Как же она похожа на миловидную барышню из картины!

– А откуда у вас этот вид? – спрашивает Надя и показывает на картину.

– Откуда? – переспрашивает Карсавин и недоуменно смотрит на девушку. – В запаснике взял.

– В каком запаснике?

– Музейном. А почему вас это интересует? – спрашивает Карсавин.

– Это мой двор, я в нем живу, – отвечает Надя. – Это вот Стрелка…

– Кто-кто? – спрашивает Карсавин и чувствует, как сердце бьется часто и возбужденно.

– Ну, лошадь так мы зовем, – продолжает объяснять Надя. – Это соседские ребятишки, это я иду с коромыслом, Парфен Никитич попросил. А можно я еще кофию себе налью? Очень он душист у вас. Вы позволите?

Точно, это она. Других решений быть не может. Что делать, что делать? А что делать, искал, мучился, а когда она сама пришла, уж и испугался сразу? От судьбы не убежишь.

– Конечно-конечно, – соглашается Карсавин. – Для вас и принесено. Давайте я поухаживаю за вами.

– Как вам будет угодно, – отвечает Надя и смотрит внимательно на Карсавина. – А вы один живете?

Началось. Так я тебе и скажу. Вспомни сон, Карсавин, вспомни сон!

– С мамой, – отвечает Карсавин, наливает в чашечку кофе, кладет два кусочка сахару. – Вам с молоком?

– Да, если можно, – отвечает Надя. – А где мама?

Карсавин наливает в чашечку молоко и говорит первое, что пришло на ум.

– За покупками пошла.

– Заботливая она у вас, – отвечает Надя. – А скажите, Петр, это ваши комнаты или вы снимаете?
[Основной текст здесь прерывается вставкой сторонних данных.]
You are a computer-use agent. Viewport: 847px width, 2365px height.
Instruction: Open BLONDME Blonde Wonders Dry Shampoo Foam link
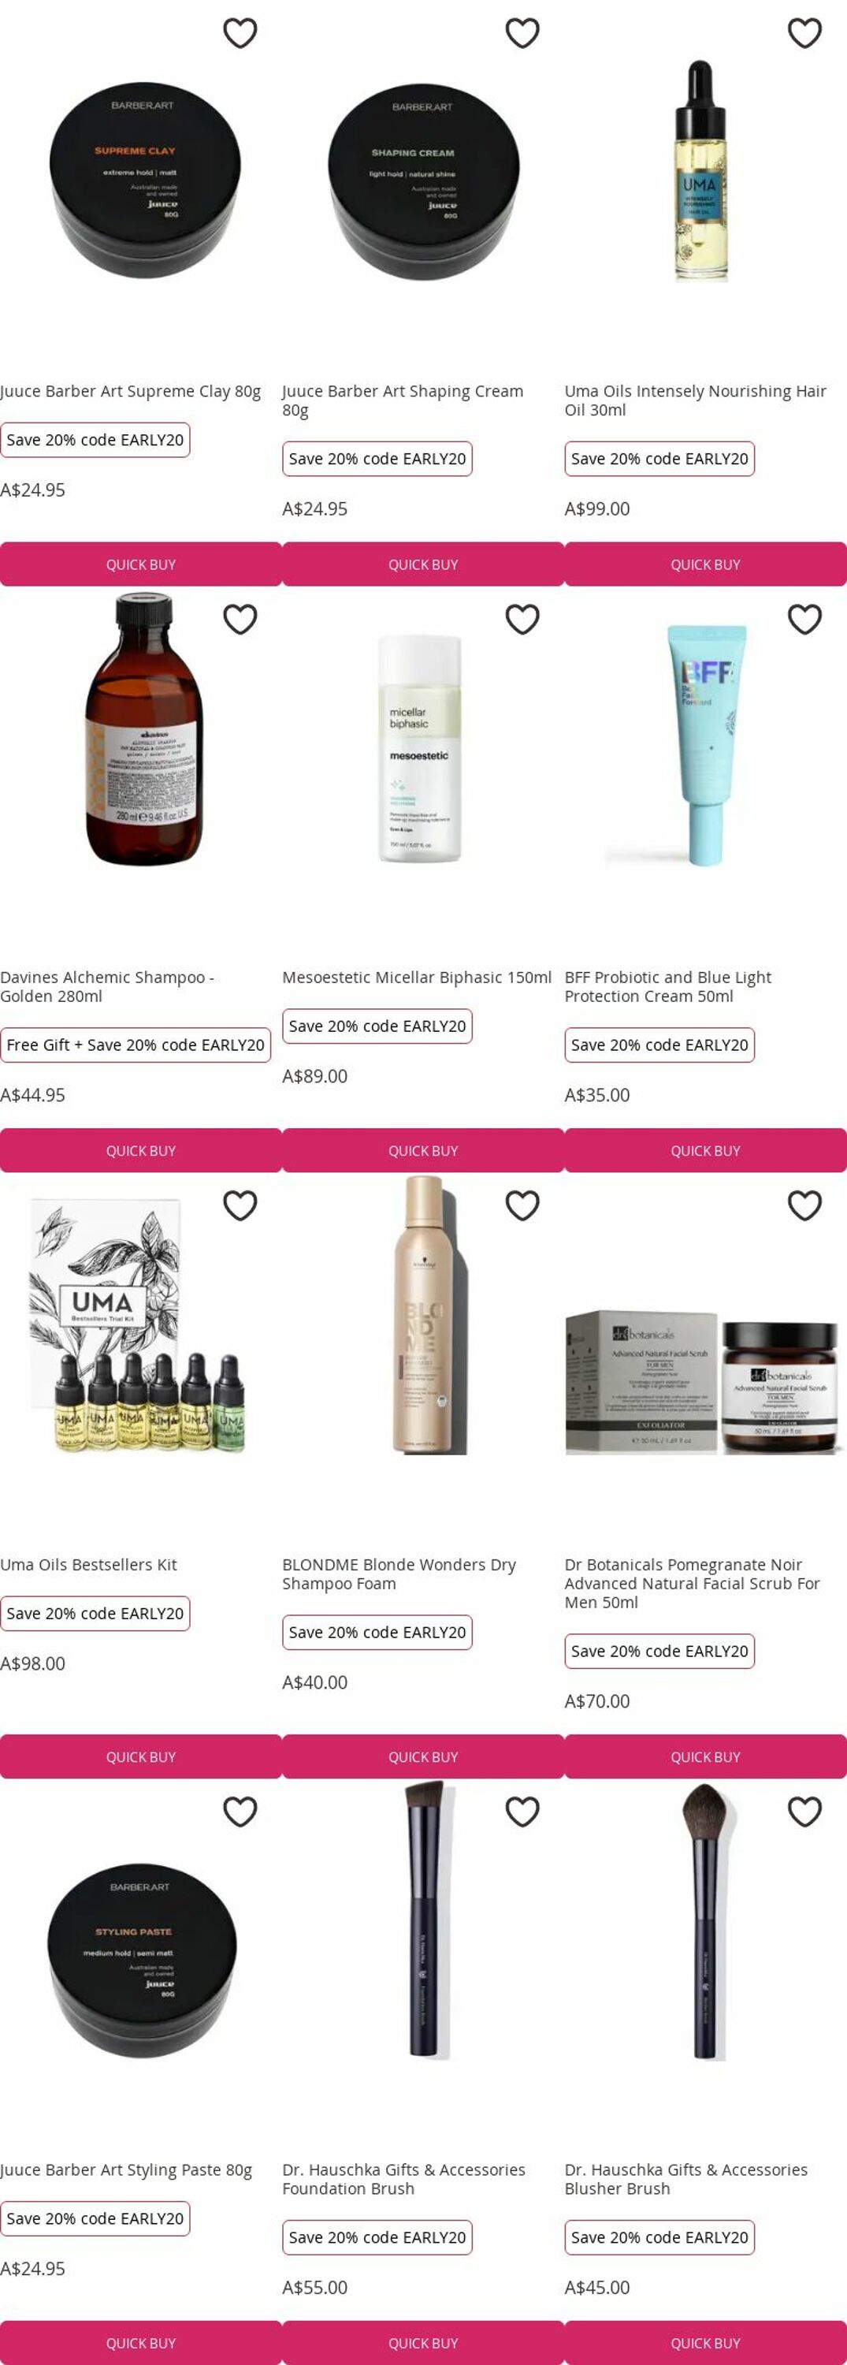click(399, 1574)
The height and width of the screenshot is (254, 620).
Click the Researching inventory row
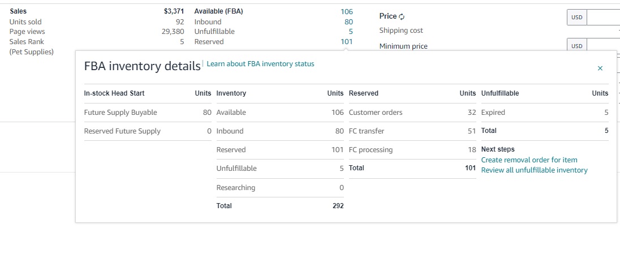click(280, 188)
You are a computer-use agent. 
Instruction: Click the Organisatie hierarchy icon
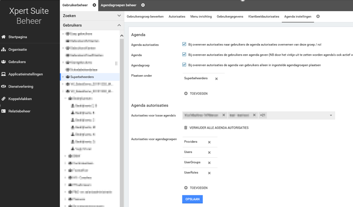coord(4,49)
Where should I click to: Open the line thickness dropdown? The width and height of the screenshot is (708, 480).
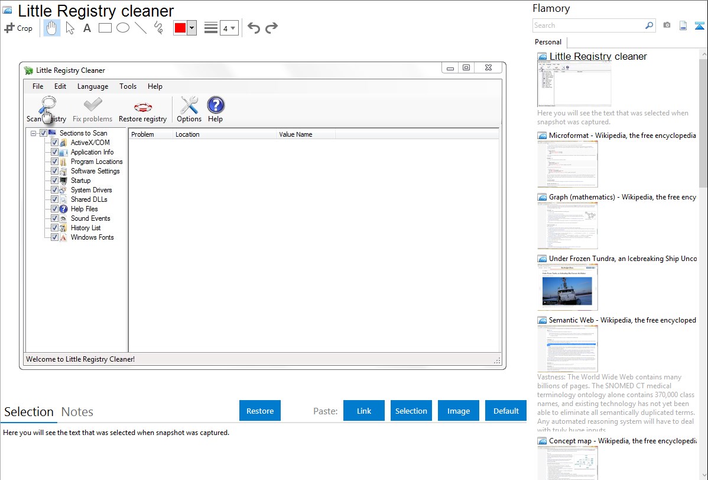tap(229, 28)
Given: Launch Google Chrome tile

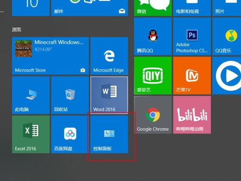Looking at the screenshot, I should (x=153, y=115).
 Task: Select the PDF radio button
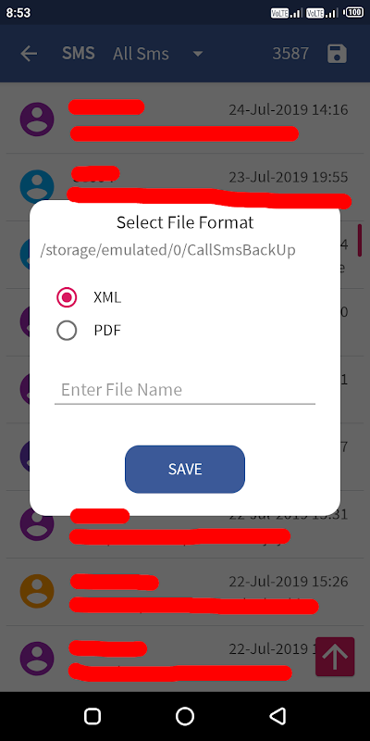(x=67, y=331)

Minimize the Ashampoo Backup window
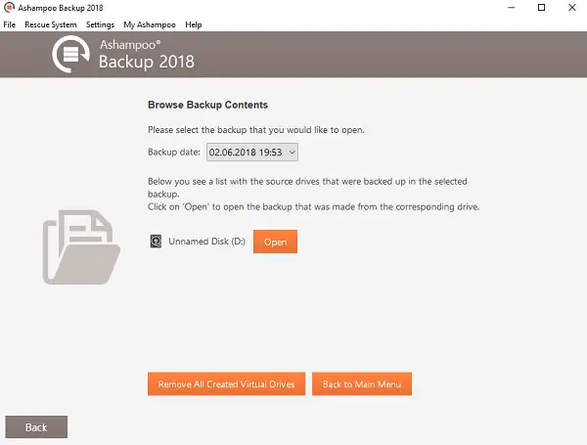point(512,8)
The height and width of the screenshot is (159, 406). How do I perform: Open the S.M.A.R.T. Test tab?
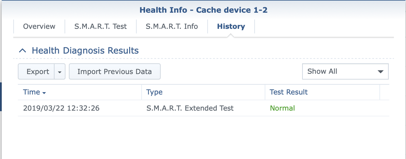tap(101, 27)
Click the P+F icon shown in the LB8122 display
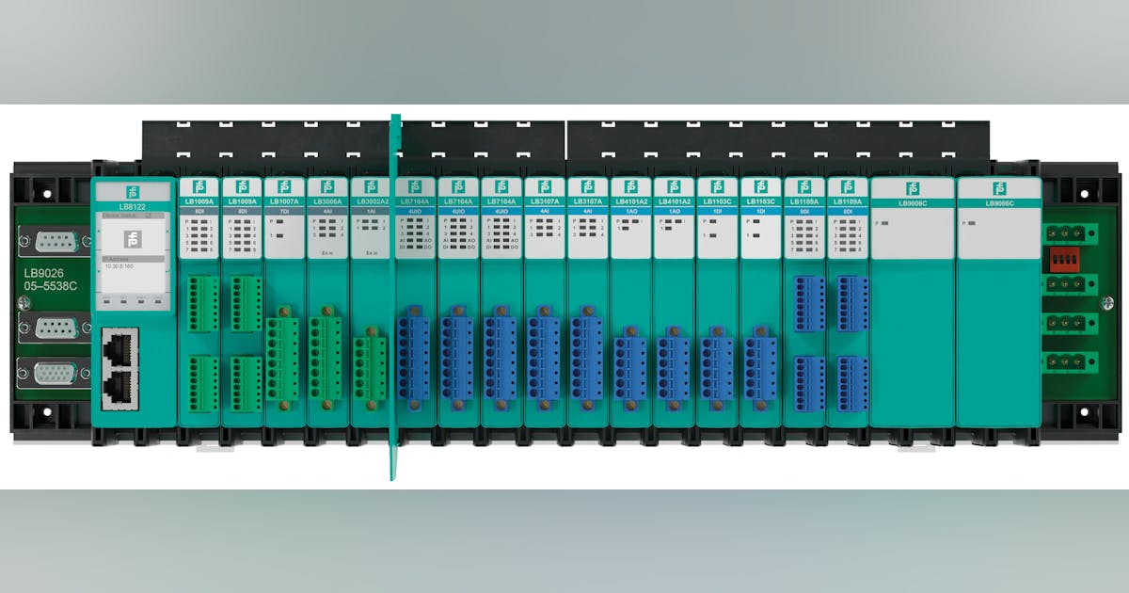The width and height of the screenshot is (1129, 593). 133,239
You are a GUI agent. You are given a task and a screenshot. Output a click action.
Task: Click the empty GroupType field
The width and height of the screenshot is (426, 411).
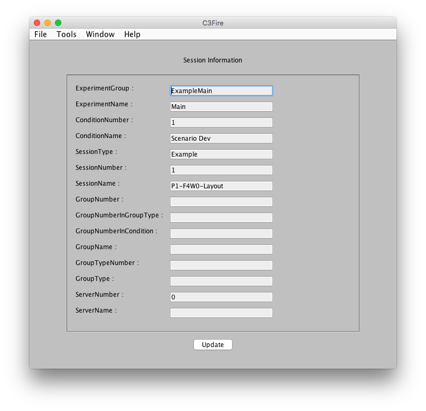point(221,281)
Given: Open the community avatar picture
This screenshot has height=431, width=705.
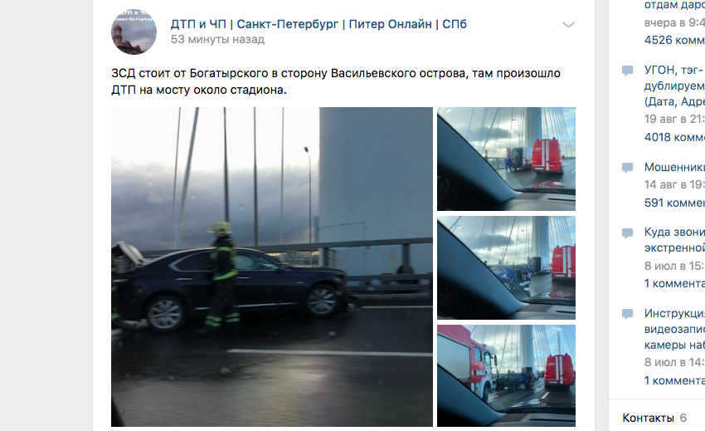Looking at the screenshot, I should (x=134, y=32).
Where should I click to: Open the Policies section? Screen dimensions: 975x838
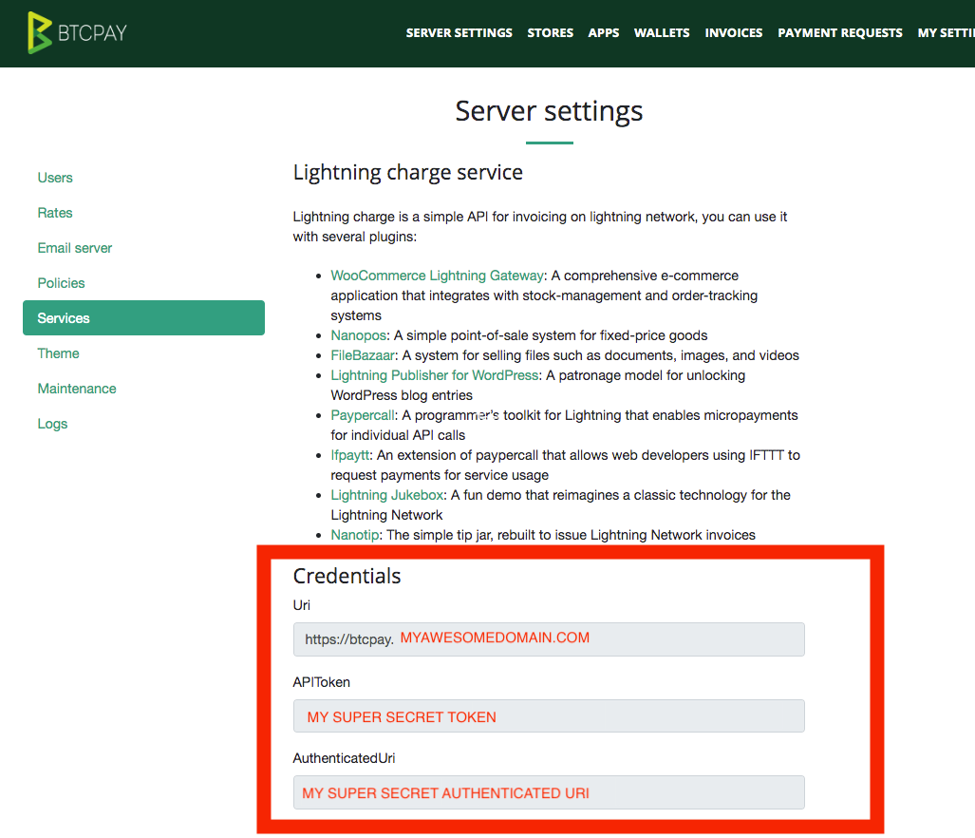(61, 283)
– Откуда вы знаете, как меня зовут? – и кусок яичницы застрял в горле Карсавина.

– А мы встречались, – отвечает Надя. – Разве не помните? Пруд, дубовая роща…

– Как вы меня нашли? – бледнея, говорит Карсавин и встает. – Вы же из другого времени, из прошлого. И потом, я же не говорил вам, как меня зовут! Как вы узнали?

– Мне показалось, что я вам нужна, – отвечает Надя. – Я и пришла. Пойдемте со мной, а то маменька заругается.

– Куда пойдем? – со страхом говорит Карсавин. – Никуда я не пойду.

– Чего вы испужались? – смеется Надя. – Разве я страшная? И не привидение я, а настоящая. Хотите потрогать? – и протягивает Карсавину свою маленькую ручку.

Карсавин берет Надю за руку, рука мягкая и теплая, волнующая. Что он делает?

– Вот вы и попались, – говорит Надя, – какой же вы, однако, доверчивый.

Карсавин чувствует, как рука барышни вонзается в его руку так, что силы нет терпеть, он пытается вырвать руку, но у него ничего не получается. Что он наделал! Боже, все пропало!

– Держитесь крепче, – говорит Надя и взлетает высоко вверх, Карсавин за ней.

– Пусти меня, пусти, – кричит Карсавин.

И слышит в ответ:

– Куда же я тебя пущу, мы теперь с тобой одной веревочкой связаны – ты и я!

Феерическая барышня нырнула в картину, увлекая за собой Карсавина. После того как комната опустела, исчез и холст, растаял в утренней дымке, словно его и не было вовсе.